With so many Sisters joining the natural hair crowd, this group of women– who used to signify the epitome of mainstream rebels– are now becoming the cool crowd to join. Giving credit to the plethora of blogs, YouTube videos and websites dedicated to sharing natural hair care information, many are finding that not having a relaxer may not be as bad as they were brought up to believe.
For those who haven’t noticed, let me make it clear, corporations are consciously changing how they represent Black Women in their advertisements. Except for maybe L’Oreal’s Cover Girl and the like, most companies are representing black women by hiring those with natural hair to advertise their products.
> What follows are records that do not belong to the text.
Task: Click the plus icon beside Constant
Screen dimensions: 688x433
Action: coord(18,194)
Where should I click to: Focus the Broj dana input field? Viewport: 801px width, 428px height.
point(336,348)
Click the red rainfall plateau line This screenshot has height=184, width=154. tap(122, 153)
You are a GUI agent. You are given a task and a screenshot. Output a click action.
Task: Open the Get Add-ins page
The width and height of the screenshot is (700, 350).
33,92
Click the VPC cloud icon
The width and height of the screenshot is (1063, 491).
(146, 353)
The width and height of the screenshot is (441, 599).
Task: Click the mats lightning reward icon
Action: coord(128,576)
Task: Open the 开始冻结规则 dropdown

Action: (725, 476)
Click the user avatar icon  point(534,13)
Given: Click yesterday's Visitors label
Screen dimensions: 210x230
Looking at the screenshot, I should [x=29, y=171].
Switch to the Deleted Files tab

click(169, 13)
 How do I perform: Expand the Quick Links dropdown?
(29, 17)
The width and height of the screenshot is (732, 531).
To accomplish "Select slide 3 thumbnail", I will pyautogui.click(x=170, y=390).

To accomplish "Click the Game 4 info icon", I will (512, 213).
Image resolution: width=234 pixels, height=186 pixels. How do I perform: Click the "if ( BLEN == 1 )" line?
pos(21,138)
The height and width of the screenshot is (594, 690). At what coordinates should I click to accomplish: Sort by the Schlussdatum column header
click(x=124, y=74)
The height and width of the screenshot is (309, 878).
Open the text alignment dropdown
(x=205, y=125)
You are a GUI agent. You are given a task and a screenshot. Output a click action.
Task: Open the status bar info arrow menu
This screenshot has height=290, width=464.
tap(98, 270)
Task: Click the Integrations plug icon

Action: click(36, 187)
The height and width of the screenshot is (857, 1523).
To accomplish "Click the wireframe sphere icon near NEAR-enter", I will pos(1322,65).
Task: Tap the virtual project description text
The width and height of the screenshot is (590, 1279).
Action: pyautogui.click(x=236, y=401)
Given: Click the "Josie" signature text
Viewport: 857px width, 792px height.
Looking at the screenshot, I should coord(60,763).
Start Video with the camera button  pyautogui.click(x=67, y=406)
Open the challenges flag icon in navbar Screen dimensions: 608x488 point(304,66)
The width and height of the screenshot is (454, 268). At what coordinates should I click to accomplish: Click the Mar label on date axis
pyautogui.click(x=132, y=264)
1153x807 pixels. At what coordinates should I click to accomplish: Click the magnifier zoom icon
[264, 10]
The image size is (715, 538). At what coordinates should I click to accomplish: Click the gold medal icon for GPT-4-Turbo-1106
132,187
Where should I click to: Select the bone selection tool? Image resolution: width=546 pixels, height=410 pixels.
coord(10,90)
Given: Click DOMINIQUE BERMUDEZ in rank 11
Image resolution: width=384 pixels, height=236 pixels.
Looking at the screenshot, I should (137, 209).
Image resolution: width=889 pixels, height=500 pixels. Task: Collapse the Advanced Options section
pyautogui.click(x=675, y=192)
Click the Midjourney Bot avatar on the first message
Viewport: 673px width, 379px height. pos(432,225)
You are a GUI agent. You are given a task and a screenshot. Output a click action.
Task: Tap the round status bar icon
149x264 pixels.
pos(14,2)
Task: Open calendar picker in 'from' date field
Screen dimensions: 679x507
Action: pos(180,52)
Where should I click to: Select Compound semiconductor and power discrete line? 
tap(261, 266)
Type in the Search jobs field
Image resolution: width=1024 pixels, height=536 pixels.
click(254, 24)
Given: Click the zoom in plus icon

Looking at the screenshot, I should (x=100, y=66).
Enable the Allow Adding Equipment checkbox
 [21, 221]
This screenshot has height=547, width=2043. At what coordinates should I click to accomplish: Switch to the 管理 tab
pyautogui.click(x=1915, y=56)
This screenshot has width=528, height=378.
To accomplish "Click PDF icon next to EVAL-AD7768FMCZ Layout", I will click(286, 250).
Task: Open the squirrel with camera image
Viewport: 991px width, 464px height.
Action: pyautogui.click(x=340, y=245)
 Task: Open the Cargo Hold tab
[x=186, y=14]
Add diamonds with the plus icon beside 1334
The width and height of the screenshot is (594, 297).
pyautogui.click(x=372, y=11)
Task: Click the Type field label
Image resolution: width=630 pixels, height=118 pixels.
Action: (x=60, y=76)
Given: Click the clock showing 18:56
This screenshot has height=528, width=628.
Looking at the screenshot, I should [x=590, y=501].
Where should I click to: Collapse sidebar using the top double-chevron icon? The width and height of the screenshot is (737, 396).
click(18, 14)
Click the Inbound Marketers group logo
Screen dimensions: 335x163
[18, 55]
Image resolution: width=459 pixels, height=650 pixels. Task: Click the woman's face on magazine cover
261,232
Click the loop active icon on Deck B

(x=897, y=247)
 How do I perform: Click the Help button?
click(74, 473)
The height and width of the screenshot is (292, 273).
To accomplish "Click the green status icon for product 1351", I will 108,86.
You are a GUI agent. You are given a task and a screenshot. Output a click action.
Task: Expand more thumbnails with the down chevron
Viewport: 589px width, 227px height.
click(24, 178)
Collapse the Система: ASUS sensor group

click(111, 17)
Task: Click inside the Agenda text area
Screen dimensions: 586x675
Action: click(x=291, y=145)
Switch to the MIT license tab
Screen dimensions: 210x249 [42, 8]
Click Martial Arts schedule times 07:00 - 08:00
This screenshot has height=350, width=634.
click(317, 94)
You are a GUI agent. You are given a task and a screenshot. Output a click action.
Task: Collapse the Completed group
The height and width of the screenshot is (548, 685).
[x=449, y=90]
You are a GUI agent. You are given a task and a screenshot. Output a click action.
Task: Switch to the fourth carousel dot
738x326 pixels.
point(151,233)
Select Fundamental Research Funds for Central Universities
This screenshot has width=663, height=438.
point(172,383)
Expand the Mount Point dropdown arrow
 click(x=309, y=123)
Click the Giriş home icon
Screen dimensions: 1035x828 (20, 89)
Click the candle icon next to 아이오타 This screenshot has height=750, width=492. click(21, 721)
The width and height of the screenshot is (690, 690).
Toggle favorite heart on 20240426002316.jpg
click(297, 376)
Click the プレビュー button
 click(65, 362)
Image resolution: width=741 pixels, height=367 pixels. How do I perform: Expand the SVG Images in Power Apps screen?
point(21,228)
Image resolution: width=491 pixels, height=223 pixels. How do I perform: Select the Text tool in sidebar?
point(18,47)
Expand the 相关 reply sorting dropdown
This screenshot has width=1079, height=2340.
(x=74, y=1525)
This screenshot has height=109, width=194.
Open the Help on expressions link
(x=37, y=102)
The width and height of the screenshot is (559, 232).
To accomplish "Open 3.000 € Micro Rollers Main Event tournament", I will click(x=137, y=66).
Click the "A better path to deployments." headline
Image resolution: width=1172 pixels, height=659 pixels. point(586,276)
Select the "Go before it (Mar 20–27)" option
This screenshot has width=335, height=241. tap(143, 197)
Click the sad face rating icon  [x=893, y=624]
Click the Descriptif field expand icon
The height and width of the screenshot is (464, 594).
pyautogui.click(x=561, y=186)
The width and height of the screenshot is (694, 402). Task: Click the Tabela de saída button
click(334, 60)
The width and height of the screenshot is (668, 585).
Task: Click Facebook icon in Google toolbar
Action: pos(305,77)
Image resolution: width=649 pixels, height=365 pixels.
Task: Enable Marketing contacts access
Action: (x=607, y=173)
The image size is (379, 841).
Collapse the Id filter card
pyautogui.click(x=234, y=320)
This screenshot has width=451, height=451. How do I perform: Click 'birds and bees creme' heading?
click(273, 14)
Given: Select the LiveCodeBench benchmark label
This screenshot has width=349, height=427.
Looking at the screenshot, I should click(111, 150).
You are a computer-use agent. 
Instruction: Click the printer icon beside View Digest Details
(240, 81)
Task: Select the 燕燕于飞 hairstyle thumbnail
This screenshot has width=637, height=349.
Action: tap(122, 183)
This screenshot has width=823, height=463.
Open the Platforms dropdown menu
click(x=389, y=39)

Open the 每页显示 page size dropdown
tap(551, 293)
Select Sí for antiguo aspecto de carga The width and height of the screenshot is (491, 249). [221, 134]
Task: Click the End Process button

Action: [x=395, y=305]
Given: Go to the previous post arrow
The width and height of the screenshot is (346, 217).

With it being reported that relaxer sales have been on the decline since 2007 and Target adding several natural hair product companies to their hair care isles nation wide—it’s safe to say “Going natural” seems to be a term that will soon be outdated.
But is the natural hair community ready to go mainstream? Many naturals testify that growing up they saw getting a perm as a rights of passage to womanhood. Almost all black women portrayed in the media rocked straight hair, with the exception of Foxy Brown and Angela Davis, leaving many Black women to not even consider natural as an option. With the media slowly, but surely, bringing naturals to the forefront, little black girls of today are sure to consider keeping their hair in its natural state.
While this recognition seems good, the natural hair community must consider what comes with being the popular crowd to join. Outsiders looking in want a piece of the pie and when I say pie I’m not talking about a celebratory pumpkin pie , similar to what’s served on Thanksgiving. Everyone wants a piece of the monetary pie. This means the presence of huge corporations in what started out as a small town based on local mom and pop shops. What comes with recognition, is the market saturated with natural products and the like. Going mainstream can result in too many players in the natural hair game.
So, yes. it’s 2010 and natural hair is nearing a mainstream status. The question is, is this really what the natural hair community wants? Do the cons of going mainstream outweigh the pros?